O Paradoxo da Autoconsciência
― Graça e Armadilha
< você pode também ouvir o texto lido por mim neste link: https://youtu.be/vcmdPAKGSLc >
Entre todos os seres, o ser humano carrega um dom particular: a capacidade de se saber existente. Não apenas vive, mas se percebe vivendo. Não apenas sente, mas reconhece que sente.
Mas essa mesma dádiva evolucionária abre um paradoxo. Ao se perceber como “eu”, o ser humano experimenta uma cisão. Cria-se uma ficção necessária, o ego, que organiza a vida, mas ao mesmo tempo a aprisiona em uma narrativa de separação: “eu e o mundo”, “eu e o outro”, “eu e Deus”. A consciência, ao refletir sobre si, acaba enredada no autoengano da dualidade.
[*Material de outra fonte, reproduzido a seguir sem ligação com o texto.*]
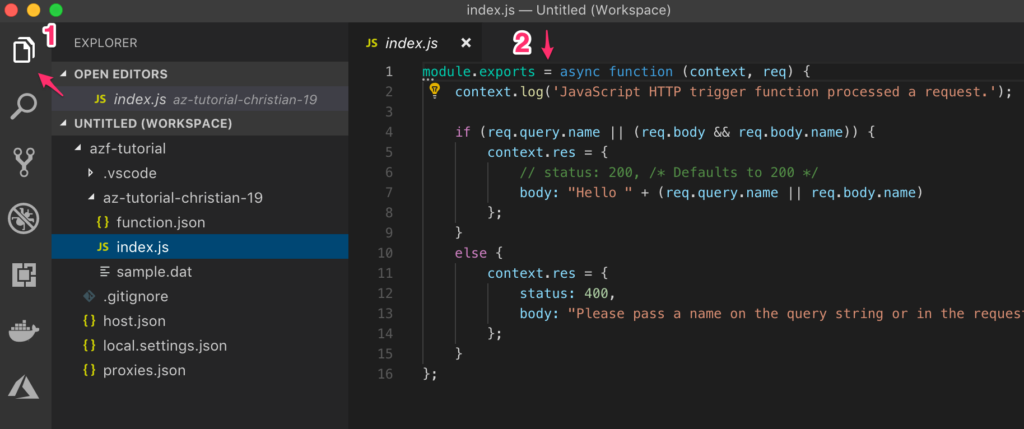Select host.json in the explorer
The height and width of the screenshot is (429, 1024).
pos(134,321)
E desse engano nasce o sofrimento. A autoconsciência, incapaz de negar a realidade da impermanência, gera apego e medo: ao corpo, aos prazeres, aos vínculos, às imagens que sustentam nossa identidade. Porque, se existe um “eu”, existe também aquilo que pode ser perdido. E aí, o mesmo dom que nos revela como seres conscientes nos coloca diante de uma gigante fragilidade.
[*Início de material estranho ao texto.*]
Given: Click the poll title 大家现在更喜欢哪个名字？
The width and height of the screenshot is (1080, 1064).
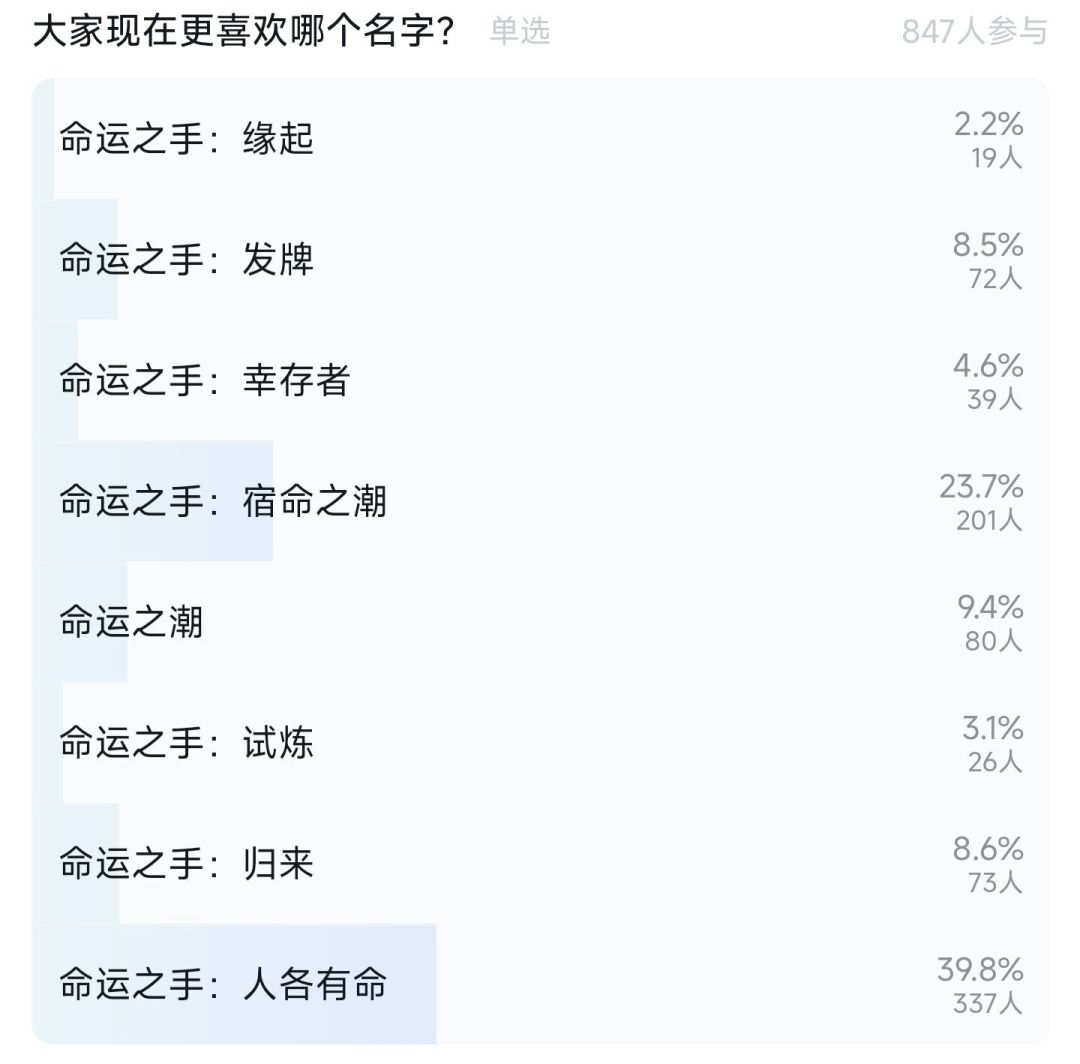Looking at the screenshot, I should pos(244,31).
No entanto, o Yoga e o Tantra nos lembram: o que em nós cria o autoengano da separação é também a chave da libertação. A faculdade de se perceber pode se voltar para a sua própria fonte. Quando o olhar da consciência deixa de se fixar apenas na superfície do ego e mergulha mais fundo, descobre que o “eu” não é uma entidade isolada, mas a própria Consciência ilimitada que pulsa em tudo, que sente tudo, e assim, enxerga e não apenas vê, escuta e não apenas ouve.
Então, aquele sofrimento do apego começa a se dissolver. Já não se trata de negar a impermanência, mas de reconhecer que, no fundo, nada nos é realmente separado. O que muda, o que passa, o que morre, apenas acontece na superfície. A essência permanece intocada, silenciosa, plena.
A autoconsciência, portanto, é graça e armadilha. Graça, porque nos abre ao mistério do divino em nós. Armadilha, porque cria a ilusão de que somos menos do que realmente somos. A prática espiritual é esse caminho de lapidar a percepção: transformar autoengano em autoconhecimento, separação em unidade, apego em libertação.
No instante em que nos percebemos não como “alguém que tem consciência”, mas como a própria Consciência, o paradoxo se resolve. E o que resta é apenas a simplicidade de Ser, com o fim da tirania do ego.